(Target pointing data)

START

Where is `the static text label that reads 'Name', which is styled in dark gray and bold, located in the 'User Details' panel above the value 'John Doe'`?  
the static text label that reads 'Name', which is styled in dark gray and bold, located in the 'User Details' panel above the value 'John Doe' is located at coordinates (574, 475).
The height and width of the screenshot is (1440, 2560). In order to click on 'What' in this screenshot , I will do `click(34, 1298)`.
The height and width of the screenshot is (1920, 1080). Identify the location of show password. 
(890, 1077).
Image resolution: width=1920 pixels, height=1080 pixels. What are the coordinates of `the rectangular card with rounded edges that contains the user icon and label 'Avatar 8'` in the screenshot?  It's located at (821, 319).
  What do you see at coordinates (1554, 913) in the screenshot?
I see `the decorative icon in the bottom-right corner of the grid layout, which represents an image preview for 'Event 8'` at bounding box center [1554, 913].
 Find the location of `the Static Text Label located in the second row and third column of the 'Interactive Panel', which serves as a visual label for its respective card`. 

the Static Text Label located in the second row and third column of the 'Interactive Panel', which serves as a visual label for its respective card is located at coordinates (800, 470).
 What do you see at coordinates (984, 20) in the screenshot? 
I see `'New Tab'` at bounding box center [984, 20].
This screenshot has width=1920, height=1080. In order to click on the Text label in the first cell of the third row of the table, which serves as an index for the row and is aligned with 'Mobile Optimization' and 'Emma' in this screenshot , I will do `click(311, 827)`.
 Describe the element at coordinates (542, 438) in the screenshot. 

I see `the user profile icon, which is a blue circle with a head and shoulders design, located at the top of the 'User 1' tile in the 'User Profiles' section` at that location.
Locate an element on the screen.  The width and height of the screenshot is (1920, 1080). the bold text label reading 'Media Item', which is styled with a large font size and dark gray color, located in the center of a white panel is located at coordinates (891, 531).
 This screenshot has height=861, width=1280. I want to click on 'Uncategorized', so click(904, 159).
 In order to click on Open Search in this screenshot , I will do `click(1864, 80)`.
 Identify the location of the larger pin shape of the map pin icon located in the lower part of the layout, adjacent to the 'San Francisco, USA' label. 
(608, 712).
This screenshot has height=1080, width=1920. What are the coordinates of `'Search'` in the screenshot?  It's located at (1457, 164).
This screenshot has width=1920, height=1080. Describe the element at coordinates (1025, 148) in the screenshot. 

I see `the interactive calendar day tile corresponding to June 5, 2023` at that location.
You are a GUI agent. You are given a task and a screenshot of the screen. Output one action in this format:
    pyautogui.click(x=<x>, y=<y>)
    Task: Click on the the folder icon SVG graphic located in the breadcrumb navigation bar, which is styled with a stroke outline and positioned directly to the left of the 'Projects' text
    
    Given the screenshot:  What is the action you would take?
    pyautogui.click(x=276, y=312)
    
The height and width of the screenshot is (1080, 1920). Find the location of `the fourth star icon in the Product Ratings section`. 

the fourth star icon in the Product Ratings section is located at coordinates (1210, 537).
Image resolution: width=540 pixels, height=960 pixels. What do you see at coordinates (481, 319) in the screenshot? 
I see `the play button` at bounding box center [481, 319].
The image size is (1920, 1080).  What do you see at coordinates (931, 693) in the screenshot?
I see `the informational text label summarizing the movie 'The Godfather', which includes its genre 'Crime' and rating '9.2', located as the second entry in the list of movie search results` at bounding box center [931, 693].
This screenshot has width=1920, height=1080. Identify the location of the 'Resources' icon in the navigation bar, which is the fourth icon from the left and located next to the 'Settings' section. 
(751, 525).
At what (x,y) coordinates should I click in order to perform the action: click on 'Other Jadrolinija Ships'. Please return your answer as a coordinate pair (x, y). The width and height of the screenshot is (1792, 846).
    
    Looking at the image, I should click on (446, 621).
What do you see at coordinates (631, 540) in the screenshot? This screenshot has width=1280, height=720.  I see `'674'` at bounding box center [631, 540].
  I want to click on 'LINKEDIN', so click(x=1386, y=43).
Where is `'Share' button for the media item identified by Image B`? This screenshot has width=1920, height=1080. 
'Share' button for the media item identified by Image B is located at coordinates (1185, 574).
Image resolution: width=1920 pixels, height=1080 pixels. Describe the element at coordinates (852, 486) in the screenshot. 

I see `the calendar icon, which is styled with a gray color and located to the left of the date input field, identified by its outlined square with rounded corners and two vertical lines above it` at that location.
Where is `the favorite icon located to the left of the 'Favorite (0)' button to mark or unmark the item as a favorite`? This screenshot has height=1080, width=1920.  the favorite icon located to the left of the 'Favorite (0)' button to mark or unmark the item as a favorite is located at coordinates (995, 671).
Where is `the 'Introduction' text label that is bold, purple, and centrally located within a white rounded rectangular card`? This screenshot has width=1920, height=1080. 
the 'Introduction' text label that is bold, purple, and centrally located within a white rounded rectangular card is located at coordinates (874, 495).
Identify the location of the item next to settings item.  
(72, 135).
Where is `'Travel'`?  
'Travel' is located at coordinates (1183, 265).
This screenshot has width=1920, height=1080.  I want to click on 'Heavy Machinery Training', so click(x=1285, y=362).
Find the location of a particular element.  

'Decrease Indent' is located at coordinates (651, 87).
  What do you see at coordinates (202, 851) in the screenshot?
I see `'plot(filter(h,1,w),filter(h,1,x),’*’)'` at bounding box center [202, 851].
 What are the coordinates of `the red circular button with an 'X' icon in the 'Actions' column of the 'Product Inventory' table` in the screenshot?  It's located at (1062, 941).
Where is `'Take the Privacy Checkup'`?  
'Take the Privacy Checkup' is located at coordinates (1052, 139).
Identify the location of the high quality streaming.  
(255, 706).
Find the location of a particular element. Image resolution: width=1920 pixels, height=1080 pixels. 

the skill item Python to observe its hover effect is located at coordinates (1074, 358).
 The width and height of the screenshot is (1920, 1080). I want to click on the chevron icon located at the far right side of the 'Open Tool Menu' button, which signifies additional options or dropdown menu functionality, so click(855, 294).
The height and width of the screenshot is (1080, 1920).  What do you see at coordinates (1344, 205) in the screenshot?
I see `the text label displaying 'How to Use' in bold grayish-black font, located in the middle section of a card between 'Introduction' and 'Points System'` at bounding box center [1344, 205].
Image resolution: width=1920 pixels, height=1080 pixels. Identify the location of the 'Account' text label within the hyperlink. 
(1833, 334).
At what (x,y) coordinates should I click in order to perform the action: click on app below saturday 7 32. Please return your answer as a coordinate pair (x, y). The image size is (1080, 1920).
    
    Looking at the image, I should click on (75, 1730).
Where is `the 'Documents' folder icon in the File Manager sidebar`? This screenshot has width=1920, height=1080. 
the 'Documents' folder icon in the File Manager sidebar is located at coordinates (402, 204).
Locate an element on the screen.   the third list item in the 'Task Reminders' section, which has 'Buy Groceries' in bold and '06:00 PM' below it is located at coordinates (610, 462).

END

§ **Directive**: Copy all of the material above line for line, changing nothing.

§ **Expected answer**:
Where is `the static text label that reads 'Name', which is styled in dark gray and bold, located in the 'User Details' panel above the value 'John Doe'`?  
the static text label that reads 'Name', which is styled in dark gray and bold, located in the 'User Details' panel above the value 'John Doe' is located at coordinates (574, 475).
The height and width of the screenshot is (1440, 2560). In order to click on 'What' in this screenshot , I will do `click(34, 1298)`.
The height and width of the screenshot is (1920, 1080). Identify the location of show password. 
(890, 1077).
Image resolution: width=1920 pixels, height=1080 pixels. What are the coordinates of `the rectangular card with rounded edges that contains the user icon and label 'Avatar 8'` in the screenshot?  It's located at (821, 319).
  What do you see at coordinates (1554, 913) in the screenshot?
I see `the decorative icon in the bottom-right corner of the grid layout, which represents an image preview for 'Event 8'` at bounding box center [1554, 913].
 Find the location of `the Static Text Label located in the second row and third column of the 'Interactive Panel', which serves as a visual label for its respective card`. 

the Static Text Label located in the second row and third column of the 'Interactive Panel', which serves as a visual label for its respective card is located at coordinates (800, 470).
 What do you see at coordinates (984, 20) in the screenshot? 
I see `'New Tab'` at bounding box center [984, 20].
This screenshot has width=1920, height=1080. In order to click on the Text label in the first cell of the third row of the table, which serves as an index for the row and is aligned with 'Mobile Optimization' and 'Emma' in this screenshot , I will do `click(311, 827)`.
 Describe the element at coordinates (542, 438) in the screenshot. 

I see `the user profile icon, which is a blue circle with a head and shoulders design, located at the top of the 'User 1' tile in the 'User Profiles' section` at that location.
Locate an element on the screen.  The width and height of the screenshot is (1920, 1080). the bold text label reading 'Media Item', which is styled with a large font size and dark gray color, located in the center of a white panel is located at coordinates (891, 531).
 This screenshot has height=861, width=1280. I want to click on 'Uncategorized', so click(904, 159).
 In order to click on Open Search in this screenshot , I will do `click(1864, 80)`.
 Identify the location of the larger pin shape of the map pin icon located in the lower part of the layout, adjacent to the 'San Francisco, USA' label. 
(608, 712).
This screenshot has height=1080, width=1920. What are the coordinates of `'Search'` in the screenshot?  It's located at (1457, 164).
This screenshot has width=1920, height=1080. Describe the element at coordinates (1025, 148) in the screenshot. 

I see `the interactive calendar day tile corresponding to June 5, 2023` at that location.
You are a GUI agent. You are given a task and a screenshot of the screen. Output one action in this format:
    pyautogui.click(x=<x>, y=<y>)
    Task: Click on the the folder icon SVG graphic located in the breadcrumb navigation bar, which is styled with a stroke outline and positioned directly to the left of the 'Projects' text
    
    Given the screenshot:  What is the action you would take?
    pyautogui.click(x=276, y=312)
    
The height and width of the screenshot is (1080, 1920). Find the location of `the fourth star icon in the Product Ratings section`. 

the fourth star icon in the Product Ratings section is located at coordinates (1210, 537).
Image resolution: width=540 pixels, height=960 pixels. What do you see at coordinates (481, 319) in the screenshot? 
I see `the play button` at bounding box center [481, 319].
The image size is (1920, 1080).  What do you see at coordinates (931, 693) in the screenshot?
I see `the informational text label summarizing the movie 'The Godfather', which includes its genre 'Crime' and rating '9.2', located as the second entry in the list of movie search results` at bounding box center [931, 693].
This screenshot has width=1920, height=1080. Identify the location of the 'Resources' icon in the navigation bar, which is the fourth icon from the left and located next to the 'Settings' section. 
(751, 525).
At what (x,y) coordinates should I click in order to perform the action: click on 'Other Jadrolinija Ships'. Please return your answer as a coordinate pair (x, y). The width and height of the screenshot is (1792, 846).
    
    Looking at the image, I should click on (446, 621).
What do you see at coordinates (631, 540) in the screenshot? This screenshot has width=1280, height=720.  I see `'674'` at bounding box center [631, 540].
  I want to click on 'LINKEDIN', so click(x=1386, y=43).
Where is `'Share' button for the media item identified by Image B`? This screenshot has width=1920, height=1080. 
'Share' button for the media item identified by Image B is located at coordinates (1185, 574).
Image resolution: width=1920 pixels, height=1080 pixels. Describe the element at coordinates (852, 486) in the screenshot. 

I see `the calendar icon, which is styled with a gray color and located to the left of the date input field, identified by its outlined square with rounded corners and two vertical lines above it` at that location.
Where is `the favorite icon located to the left of the 'Favorite (0)' button to mark or unmark the item as a favorite`? This screenshot has height=1080, width=1920.  the favorite icon located to the left of the 'Favorite (0)' button to mark or unmark the item as a favorite is located at coordinates (995, 671).
Where is `the 'Introduction' text label that is bold, purple, and centrally located within a white rounded rectangular card`? This screenshot has width=1920, height=1080. 
the 'Introduction' text label that is bold, purple, and centrally located within a white rounded rectangular card is located at coordinates (874, 495).
Identify the location of the item next to settings item.  
(72, 135).
Where is `'Travel'`?  
'Travel' is located at coordinates (1183, 265).
This screenshot has width=1920, height=1080.  I want to click on 'Heavy Machinery Training', so click(x=1285, y=362).
Find the location of a particular element.  

'Decrease Indent' is located at coordinates (651, 87).
  What do you see at coordinates (202, 851) in the screenshot?
I see `'plot(filter(h,1,w),filter(h,1,x),’*’)'` at bounding box center [202, 851].
 What are the coordinates of `the red circular button with an 'X' icon in the 'Actions' column of the 'Product Inventory' table` in the screenshot?  It's located at (1062, 941).
Where is `'Take the Privacy Checkup'`?  
'Take the Privacy Checkup' is located at coordinates (1052, 139).
Identify the location of the high quality streaming.  
(255, 706).
Find the location of a particular element. Image resolution: width=1920 pixels, height=1080 pixels. 

the skill item Python to observe its hover effect is located at coordinates (1074, 358).
 The width and height of the screenshot is (1920, 1080). I want to click on the chevron icon located at the far right side of the 'Open Tool Menu' button, which signifies additional options or dropdown menu functionality, so click(855, 294).
The height and width of the screenshot is (1080, 1920).  What do you see at coordinates (1344, 205) in the screenshot?
I see `the text label displaying 'How to Use' in bold grayish-black font, located in the middle section of a card between 'Introduction' and 'Points System'` at bounding box center [1344, 205].
Image resolution: width=1920 pixels, height=1080 pixels. Identify the location of the 'Account' text label within the hyperlink. 
(1833, 334).
At what (x,y) coordinates should I click in order to perform the action: click on app below saturday 7 32. Please return your answer as a coordinate pair (x, y). The image size is (1080, 1920).
    
    Looking at the image, I should click on (75, 1730).
Where is `the 'Documents' folder icon in the File Manager sidebar`? This screenshot has width=1920, height=1080. 
the 'Documents' folder icon in the File Manager sidebar is located at coordinates (402, 204).
Locate an element on the screen.   the third list item in the 'Task Reminders' section, which has 'Buy Groceries' in bold and '06:00 PM' below it is located at coordinates (610, 462).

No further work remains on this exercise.